Would you return exactly the lines from the top of the data below through the one containing "Image resolution: width=784", leaving out the pictures?

Entries taken from a collection
◆ ◆ ◆ ◆ ◆
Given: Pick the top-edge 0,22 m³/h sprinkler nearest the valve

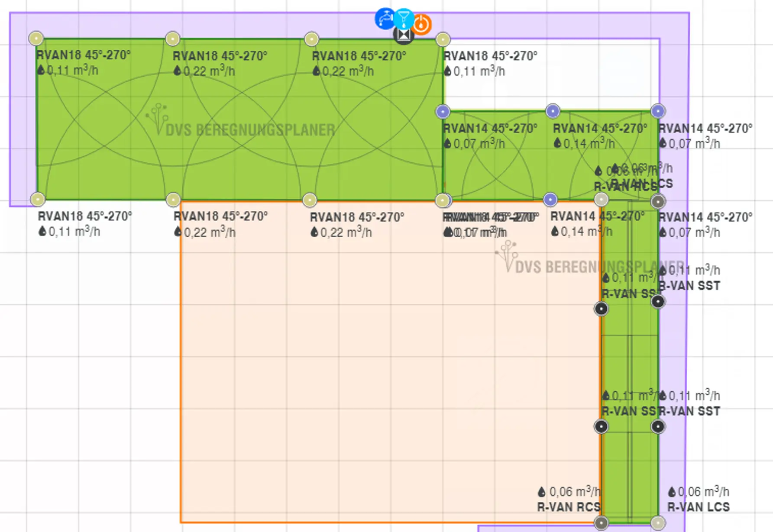Looking at the screenshot, I should tap(311, 39).
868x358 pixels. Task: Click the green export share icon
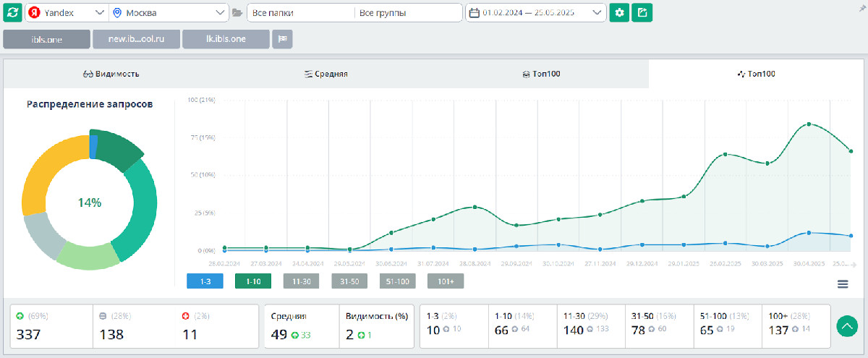(x=642, y=13)
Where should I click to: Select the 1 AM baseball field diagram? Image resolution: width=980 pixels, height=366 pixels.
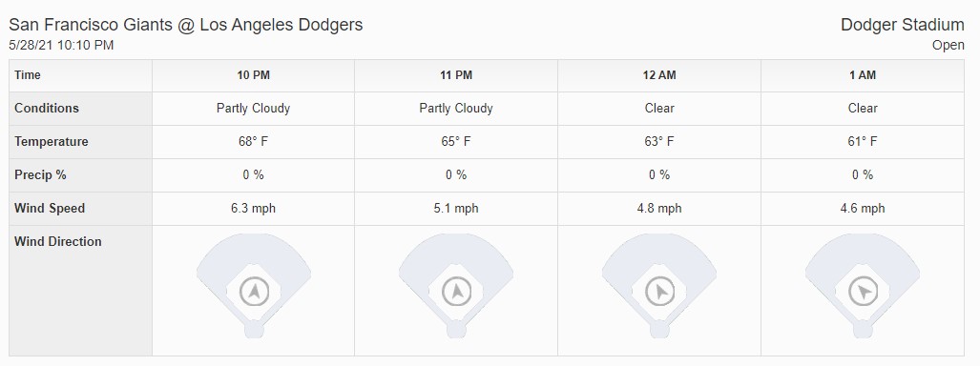[x=863, y=286]
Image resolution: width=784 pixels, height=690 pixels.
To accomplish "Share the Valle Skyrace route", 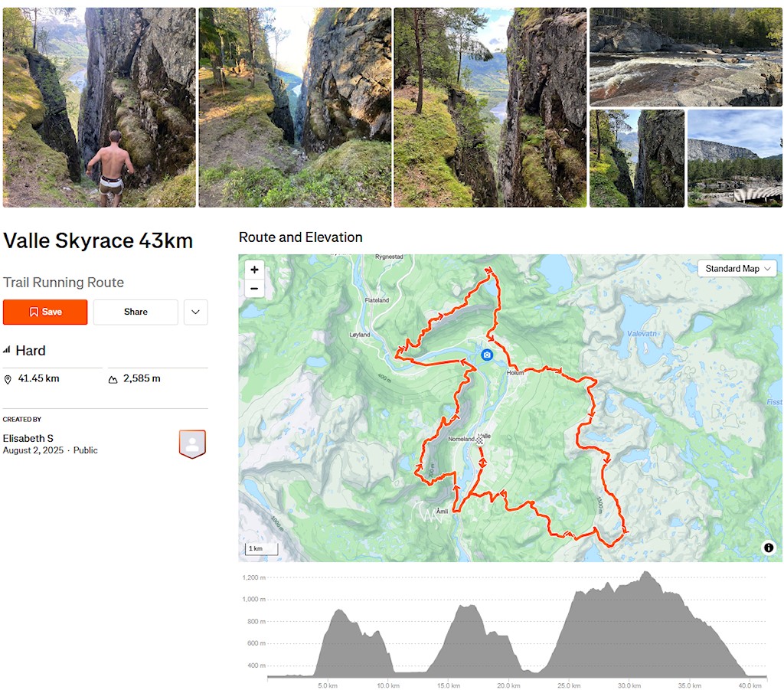I will click(x=136, y=312).
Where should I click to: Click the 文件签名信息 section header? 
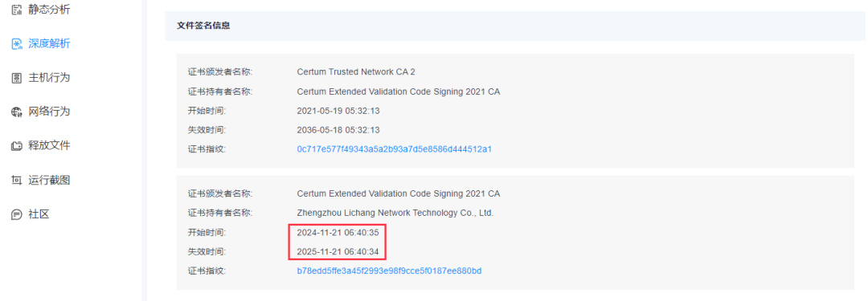point(203,26)
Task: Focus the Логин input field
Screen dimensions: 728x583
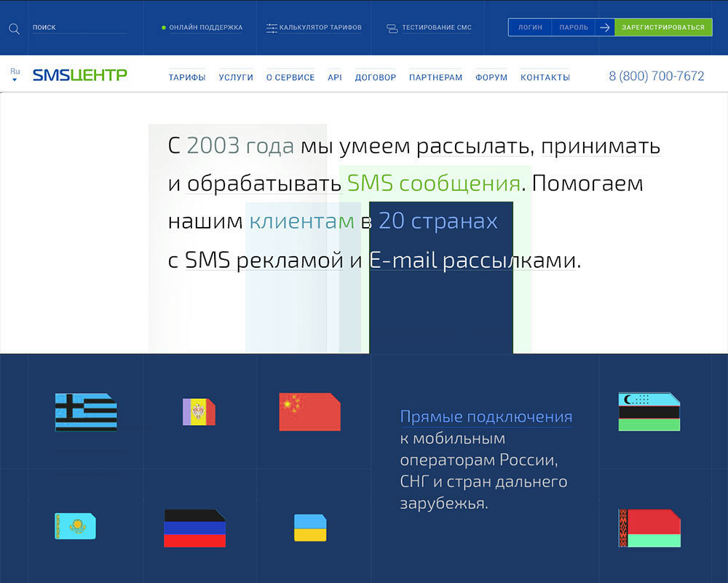Action: [530, 28]
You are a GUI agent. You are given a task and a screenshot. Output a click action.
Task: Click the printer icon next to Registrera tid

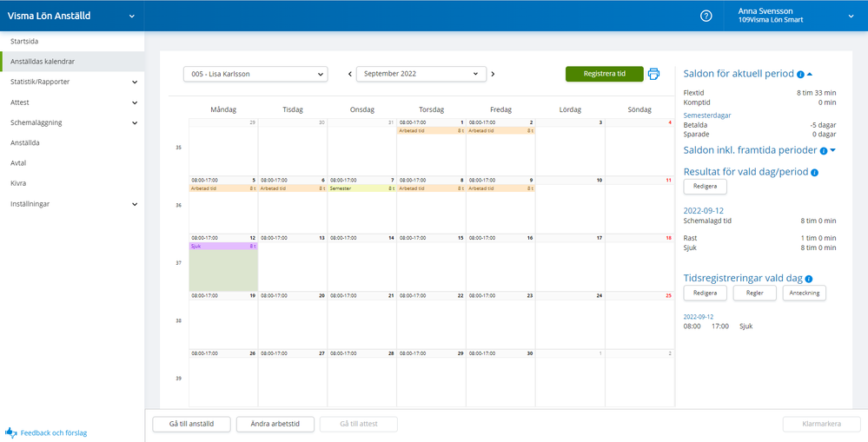click(x=653, y=74)
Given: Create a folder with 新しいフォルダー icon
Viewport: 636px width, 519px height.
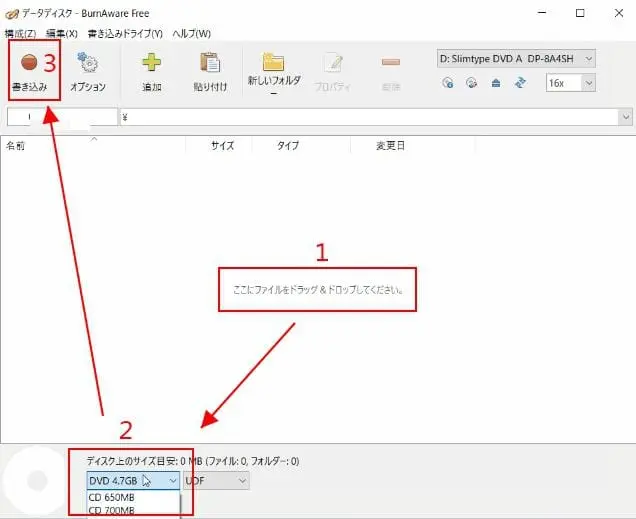Looking at the screenshot, I should (273, 68).
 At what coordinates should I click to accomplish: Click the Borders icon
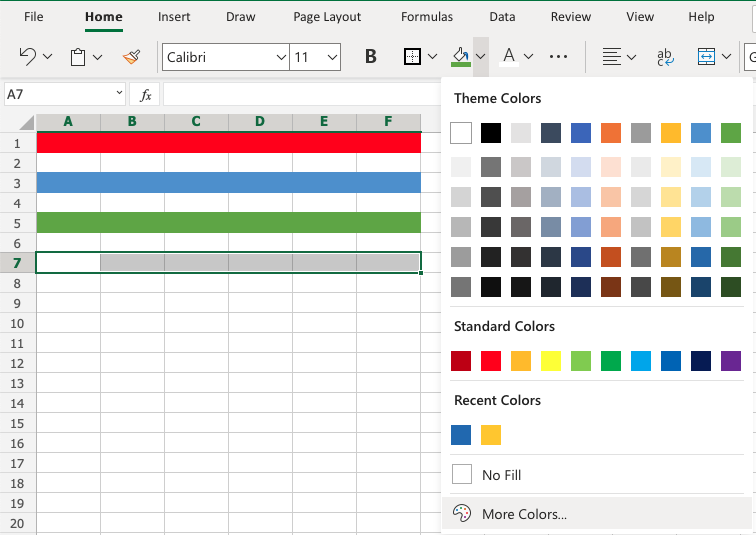coord(412,57)
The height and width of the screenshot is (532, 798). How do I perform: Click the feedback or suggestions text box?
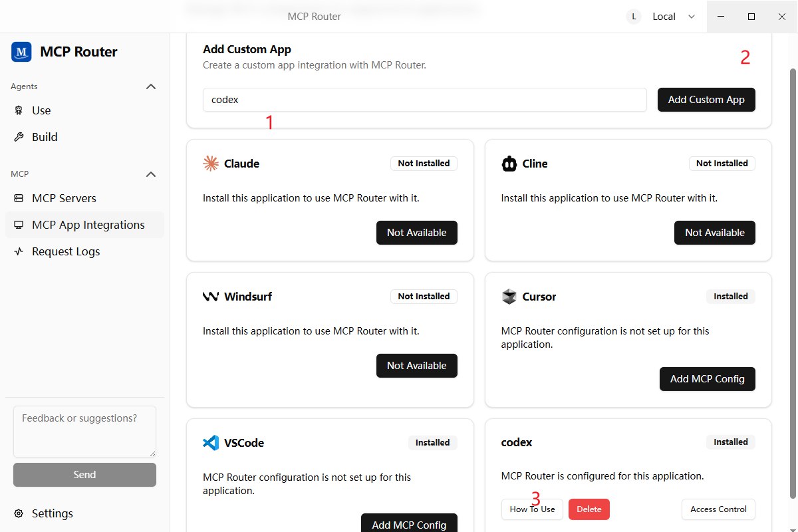point(84,431)
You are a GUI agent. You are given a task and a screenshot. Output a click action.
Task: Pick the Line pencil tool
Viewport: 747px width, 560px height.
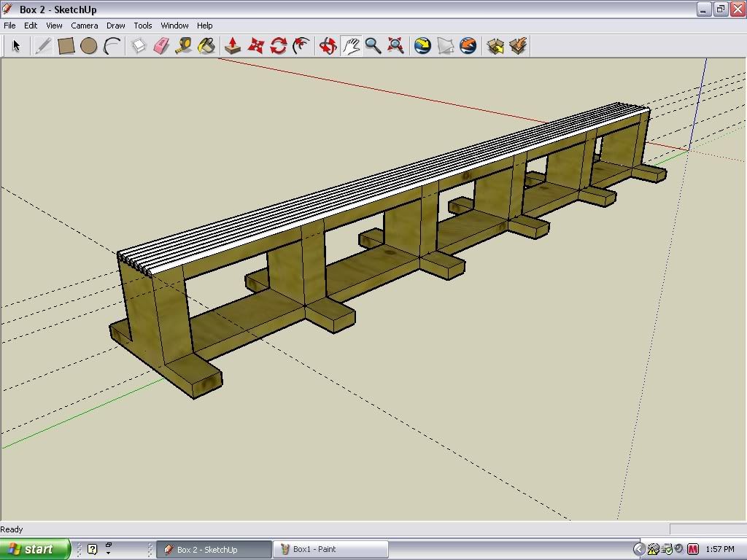click(x=43, y=46)
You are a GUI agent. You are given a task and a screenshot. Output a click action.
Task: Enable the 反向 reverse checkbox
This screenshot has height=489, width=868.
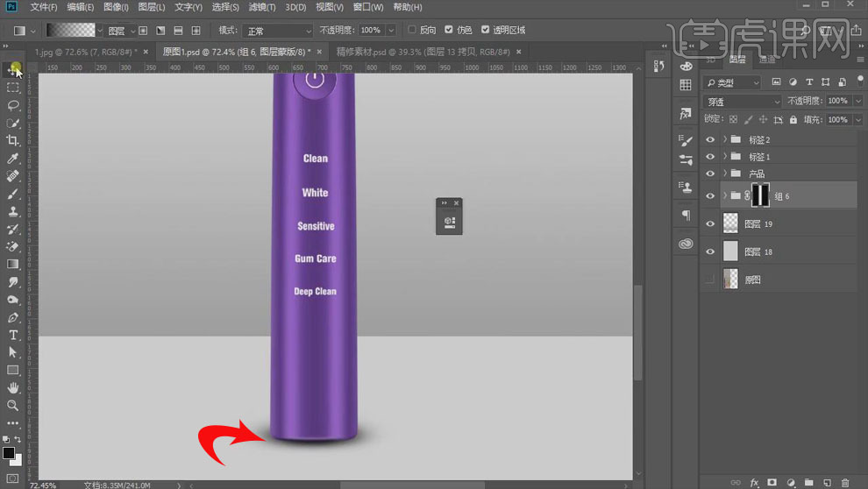pyautogui.click(x=413, y=30)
◆ ◆ ◆ ◆ ◆
Response to this task
Given: Pick the top-edge 0,22 m³/h sprinkler nearest the valve

Looking at the screenshot, I should tap(311, 39).
868x358 pixels. Task: Click the green export share icon
(x=642, y=13)
Where should I click to: Select the 1 AM baseball field diagram? Image resolution: width=980 pixels, height=366 pixels.
[x=863, y=286]
Image resolution: width=784 pixels, height=690 pixels.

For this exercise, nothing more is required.